报告1: Mining Structured Knowledge from Massive Unstructured Text
Jiawei Han ( University of Illinois at Urbana-Champaign )
Bio: Jiawei Han is Michael Aiken Chair Professor in the Department of Computer Science, University of Illinois at Urbana-Champaign. He received ACM SIGKDD Innovation Award (2004), IEEE Computer Society Technical Achievement Award (2005), IEEE Computer Society W. Wallace McDowell Award (2009), and Japan’s Funai Achievement Award (2018).
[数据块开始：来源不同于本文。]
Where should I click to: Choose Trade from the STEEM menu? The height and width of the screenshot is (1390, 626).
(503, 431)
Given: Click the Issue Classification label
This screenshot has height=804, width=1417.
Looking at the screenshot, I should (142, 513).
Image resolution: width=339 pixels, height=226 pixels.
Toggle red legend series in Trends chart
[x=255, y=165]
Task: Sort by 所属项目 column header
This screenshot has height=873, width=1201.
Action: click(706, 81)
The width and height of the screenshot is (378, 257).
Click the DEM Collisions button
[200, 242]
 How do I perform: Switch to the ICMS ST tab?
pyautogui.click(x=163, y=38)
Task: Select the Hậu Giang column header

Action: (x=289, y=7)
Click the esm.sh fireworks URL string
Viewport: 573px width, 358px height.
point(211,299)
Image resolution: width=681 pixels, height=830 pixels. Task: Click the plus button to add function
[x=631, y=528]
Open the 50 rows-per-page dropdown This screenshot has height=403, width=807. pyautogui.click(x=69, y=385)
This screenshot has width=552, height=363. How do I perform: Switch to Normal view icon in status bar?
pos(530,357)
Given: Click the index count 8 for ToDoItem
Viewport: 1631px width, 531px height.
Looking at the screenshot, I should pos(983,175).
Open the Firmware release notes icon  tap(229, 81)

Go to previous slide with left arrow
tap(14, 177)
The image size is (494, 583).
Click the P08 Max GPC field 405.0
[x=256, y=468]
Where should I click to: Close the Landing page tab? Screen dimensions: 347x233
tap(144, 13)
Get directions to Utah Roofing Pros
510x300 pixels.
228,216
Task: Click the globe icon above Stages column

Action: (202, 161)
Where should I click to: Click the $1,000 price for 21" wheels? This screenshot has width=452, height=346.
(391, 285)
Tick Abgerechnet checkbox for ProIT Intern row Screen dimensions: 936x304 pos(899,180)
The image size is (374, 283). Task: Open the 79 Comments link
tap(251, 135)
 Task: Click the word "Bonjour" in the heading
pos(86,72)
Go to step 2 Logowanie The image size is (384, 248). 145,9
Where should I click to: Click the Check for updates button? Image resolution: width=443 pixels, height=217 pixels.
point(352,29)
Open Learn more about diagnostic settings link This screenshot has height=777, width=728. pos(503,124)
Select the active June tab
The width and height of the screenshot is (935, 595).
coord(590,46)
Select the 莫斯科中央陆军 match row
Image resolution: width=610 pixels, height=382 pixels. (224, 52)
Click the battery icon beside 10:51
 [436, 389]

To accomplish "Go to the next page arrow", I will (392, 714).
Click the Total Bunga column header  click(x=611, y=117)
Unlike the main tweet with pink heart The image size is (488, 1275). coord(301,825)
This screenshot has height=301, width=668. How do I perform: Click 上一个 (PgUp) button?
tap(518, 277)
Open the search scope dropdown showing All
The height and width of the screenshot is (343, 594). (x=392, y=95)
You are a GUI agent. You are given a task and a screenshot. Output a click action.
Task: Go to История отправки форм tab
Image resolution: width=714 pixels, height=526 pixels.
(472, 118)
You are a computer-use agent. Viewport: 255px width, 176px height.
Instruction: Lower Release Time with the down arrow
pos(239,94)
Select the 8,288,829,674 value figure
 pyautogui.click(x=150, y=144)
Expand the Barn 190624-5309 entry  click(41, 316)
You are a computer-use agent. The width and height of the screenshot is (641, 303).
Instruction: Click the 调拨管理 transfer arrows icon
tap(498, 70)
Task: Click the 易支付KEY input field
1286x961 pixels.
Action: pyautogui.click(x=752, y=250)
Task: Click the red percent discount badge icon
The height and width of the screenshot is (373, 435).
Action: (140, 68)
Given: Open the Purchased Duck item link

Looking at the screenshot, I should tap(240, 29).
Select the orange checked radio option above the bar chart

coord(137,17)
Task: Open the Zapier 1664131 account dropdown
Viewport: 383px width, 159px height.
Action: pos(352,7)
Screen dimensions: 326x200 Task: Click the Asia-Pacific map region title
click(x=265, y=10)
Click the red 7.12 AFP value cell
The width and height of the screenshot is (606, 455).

He is Fellow of ACM and Fellow of IEEE and served as the Director of Information Network Academic Research Center (INARC) (2009-2016) supported by the Network Science-Collaborative Technology Alliance (NS-CTA) program of U.S. Army Research Lab and co-Director of KnowEnG, a Center of Excellence in Big Data Computing (2014-2019), funded by NIH Big Data to Knowledge (BD2K) Initiative.
Abstract: The real-world big data are largely dynamic, interconnected and unstructured text. It is highly desirable to transform such massive unstructured data into structured knowledge. Many researchers rely on labor-intensive labeling and curation to extract knowledge from such data. Such approaches, however, are not scalable. We vision that massive text data itself may disclose a large body of hidden structures and knowledge. Equipped with pretrained language models and text embedding methods, it is promising to transform unstructured data into structured knowledge. In this talk, we introduce a set of methods developed recently in our group for such an exploration, including joint spherical text embedding, discriminative topic mining, taxonomy construction, text classification, and taxonomy-guided text analysis. We show that data-driven approach could be promising at transforming massive text data into structured knowledge.
报告2: 复杂推理的进展和挑战
周明( 创新工场 )
报告人简介:周明现任创新工场首席科学家、澜舟科技创始人和CEO、中国计算机学会副理事长、中国中文信息学会常务理事。他曾任微软亚洲研究院副院长、 国际计算语言学协会(ACL)主席。他还担任哈工大、天津大学、南开大学、北航、中国科技大学等高校的博士导师。他是2018年首都劳动奖章获得者。
摘要:近年来,复杂推理的研究受到了越来越多的关注,它需要理解相关信息并应用复杂规则得到正确的推论。作为人类智能决策的一项重要能力,复杂推理在许多复杂的现实场景中发挥了作用,如数学应用题、辩论谈判和医学诊断等。我们通过对美国司法学院入学考试LSAT中的三种任务(分析推理、逻辑推理和阅读理解)来探索复杂推理研究目前的进展和挑战。我们比较了符号方法、神经方法和神经符号方法的优缺点,并针对三种任务分别提出了对应的模型以探索复杂推理的能力,尤其是极具挑战性的逻辑推理能力。我们实验了大规模预训练模型和任务特定的推理模块相结合,以及符号知识和离散推理步骤相结合等多种方法。我们既看到了有意思的进展,也遇到了很大的困难。本演讲将介绍我们在这些方面的一系列进展,分析复杂推理的存在的挑战,并探究未来可能的研究方向。
报告3: 图神经网络 (GNN) 及自监督学习
唐杰 ( 清华大学计算机系 )
报告人简介:唐杰,清华大学计算机系教授、系副主任,获杰青。研究人工智能、认知图谱、数据挖掘、社交网络和机器学习。发表论文300余篇,引用18000余次,获ACM SIGKDD Test-of-Time Award(十年最佳论文)。主持研发了研究者社会网络挖掘系统AMiner。担任IEEE T. on Big Data、AI OPEN主编以及WWW’21、CIKM’16、WSDM’15的PC Chair。获北京市科技进步一等奖、人工智能学会一等奖、KDD杰出贡献奖。
摘要:图神经网络将深度学习方法延伸到非欧几里得的图数据上,大大提高了图数据应用的精度。在这个报告中,我将简单回顾一下图神经网络(GNN)并探讨如何提高GNN在图数据上的表示学习能力,并且有效避免传统GNN存在的过平滑(Over-smoothing)、过拟合(Over-fitting)以及鲁棒性差的问题,同时我也会探讨负采样在GNN表示学习中的重要性。其次我会介绍最近我们在GNN自监督学习(Self-supervised Learning)方面的一些工作。我还将简单介绍一下如何将图神经网络应用于决策。